My doctor asked me, “How long have you not been sleeping longer than six hours?”
“My entire life.”
“Do you think your body might be making up for all that rest you actually needed but couldn’t get because of how your mind worked?”
“Damn.”
I think I do need rest. I think I do need some time to not HAVE to be doing something. I think I might need some time to just allow myself to BE. Which is extremely difficult for me. Which is how I know it is exactly what I need. Actually no, I don’t need, I get to JUST BE.
And sometime in the future when I am ready I will start my vipassana practice, join a yoga studio, cleanse my body of all the trash I have been feeding it, and entirely refresh my soul. Then I will get off the meds at some point when I am ready. But right now, I am not allowing myself to go into any practices of self care in the mindset of self care being a chore. Fuck that. I’m going to do the things that are good for me because they feel good and because I feel ready, not because I SHOULD be. I’m cleansing my mind and spirit of every should that’s ever existed.

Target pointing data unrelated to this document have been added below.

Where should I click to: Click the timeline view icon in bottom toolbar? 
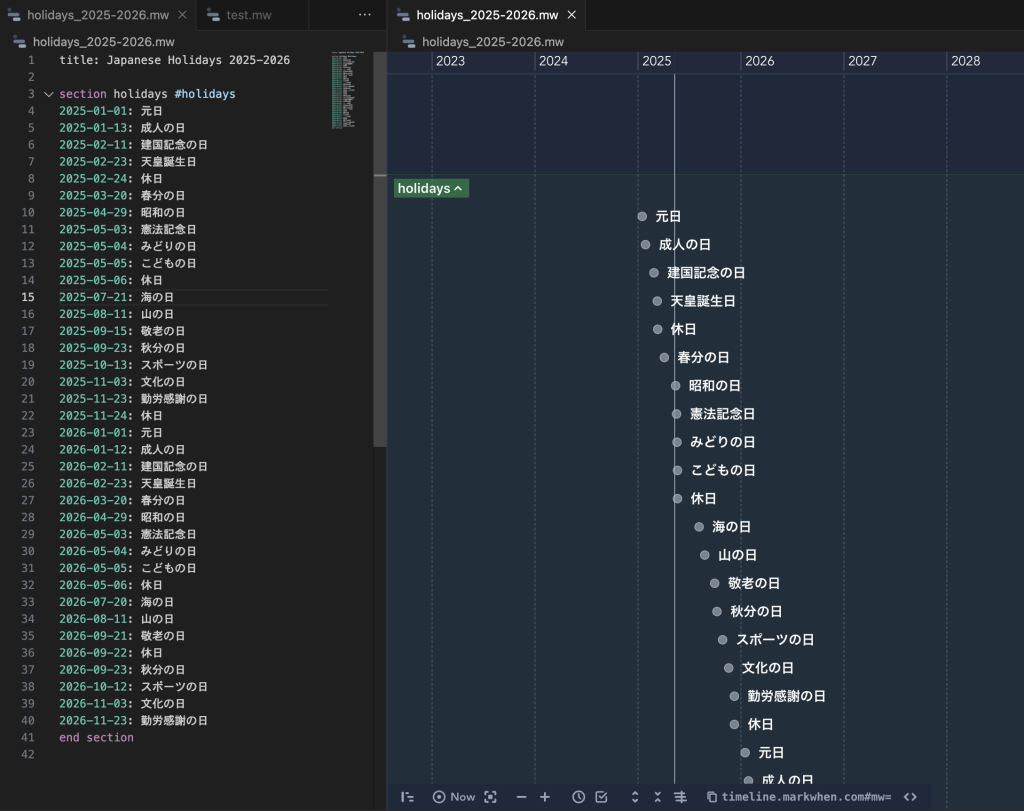click(x=407, y=797)
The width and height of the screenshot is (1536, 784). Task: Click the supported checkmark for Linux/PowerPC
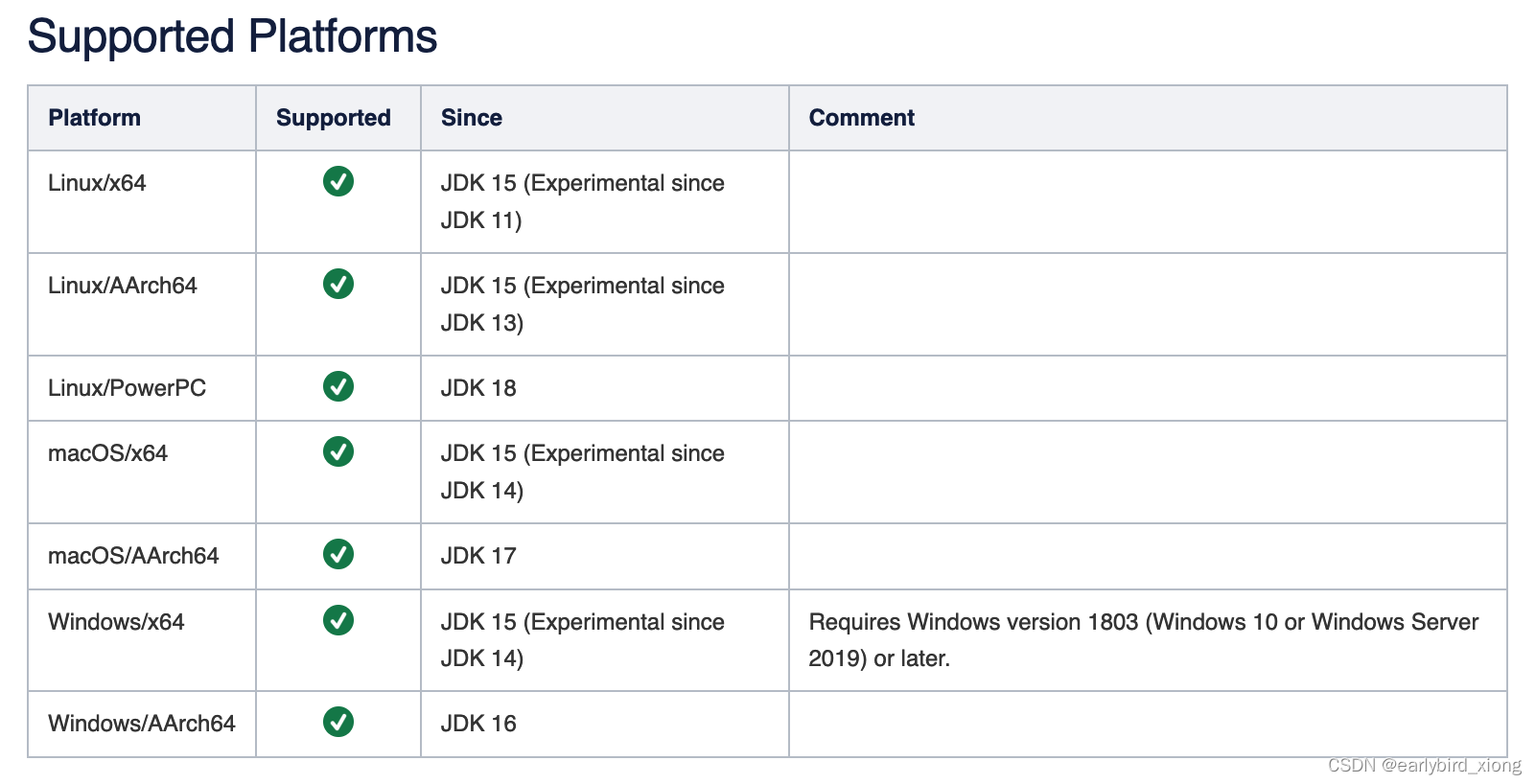coord(338,386)
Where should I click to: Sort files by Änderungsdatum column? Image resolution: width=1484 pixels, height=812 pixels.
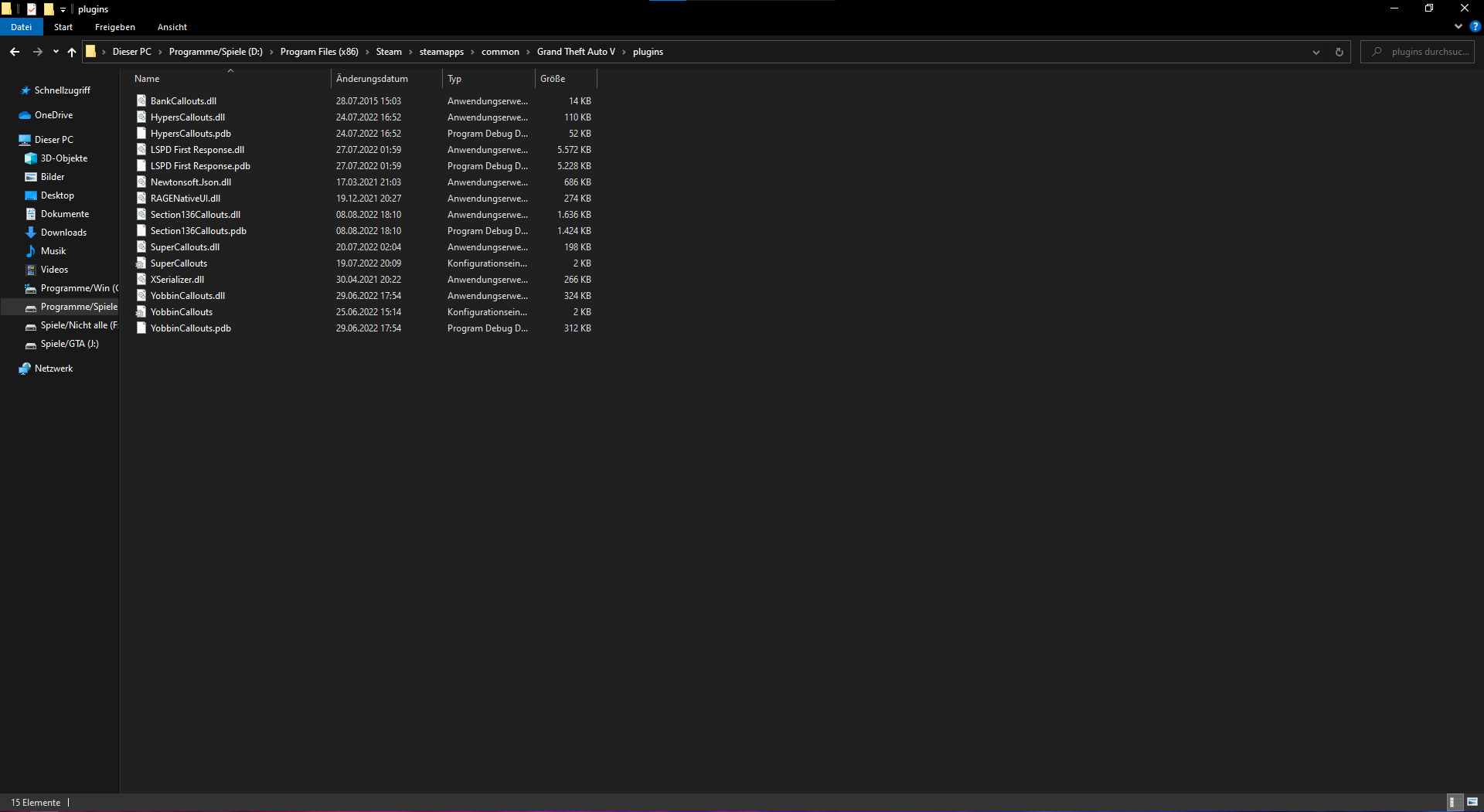pyautogui.click(x=372, y=79)
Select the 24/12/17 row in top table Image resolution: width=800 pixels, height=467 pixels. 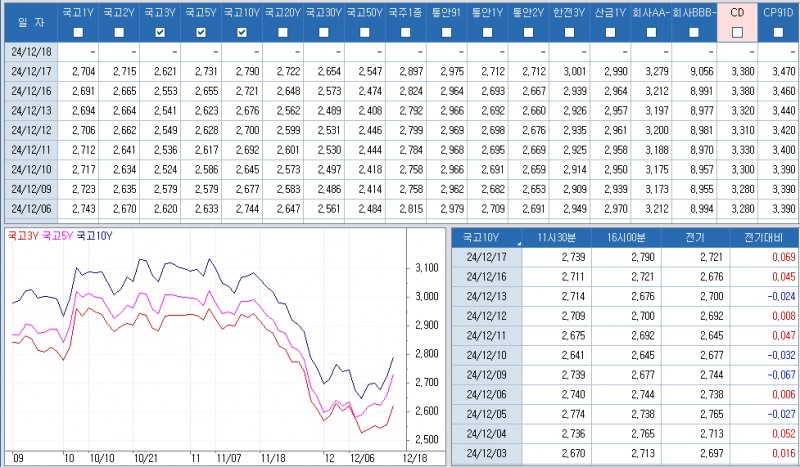30,71
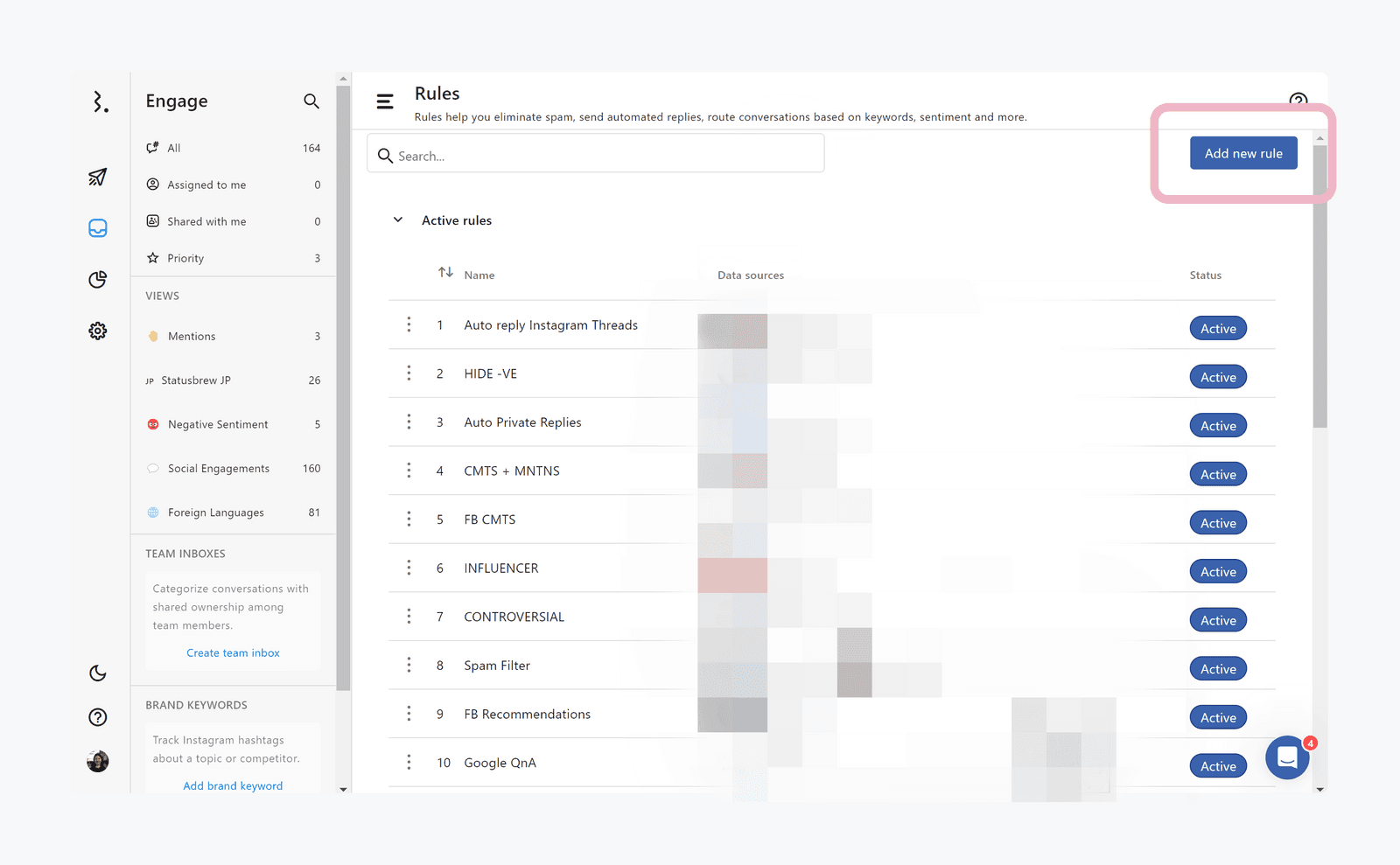Toggle Active status for Spam Filter rule
Screen dimensions: 1400x865
(x=1218, y=669)
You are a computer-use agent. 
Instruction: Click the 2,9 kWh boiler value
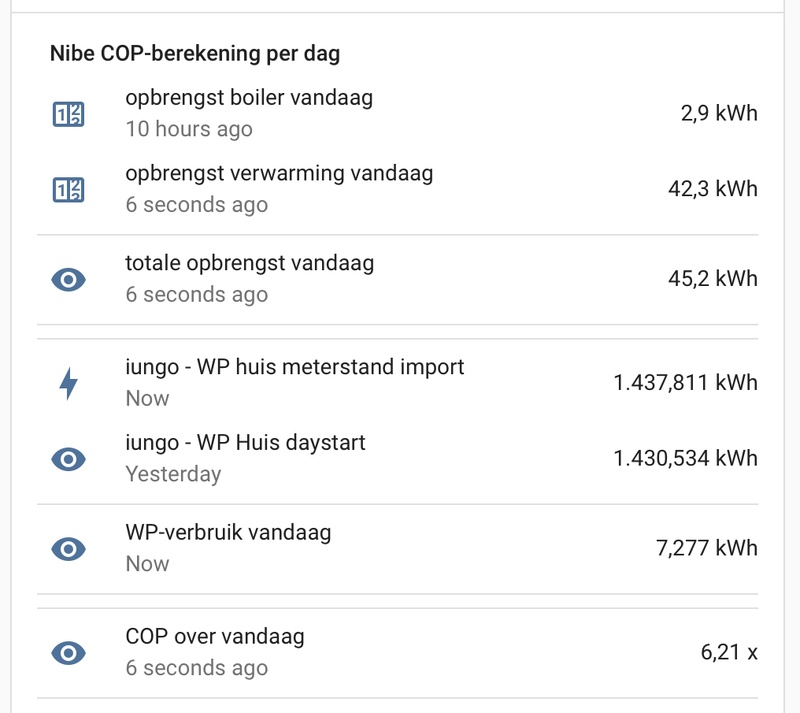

My mind, body, and soul need a reboot baby and it’s a reboot I can only get by never saying the word should again.
Lastly, I would like to acknowledge all the people I haven’t responded to, or have been slow to respond to, or just don’t reach out too much anymore. I still love you and please keep inviting me to things even if I say no. Ya never know when I might say yes.
I am finally allowing myself to heal in a way I have never been able to before. I am getting comfortable with accepting the freedom I have been fighting for my entire life. And I am preparing myself to only come from a space of love, moving into the future. In order to do so I get to finally let go of my past and move in a way where it no longer controls me or my reactions.
Let's manifest everything from a space of ease and joy for the journey.
Everything you've ever wanted is on it's way. But are you ready to accept it when it gets here?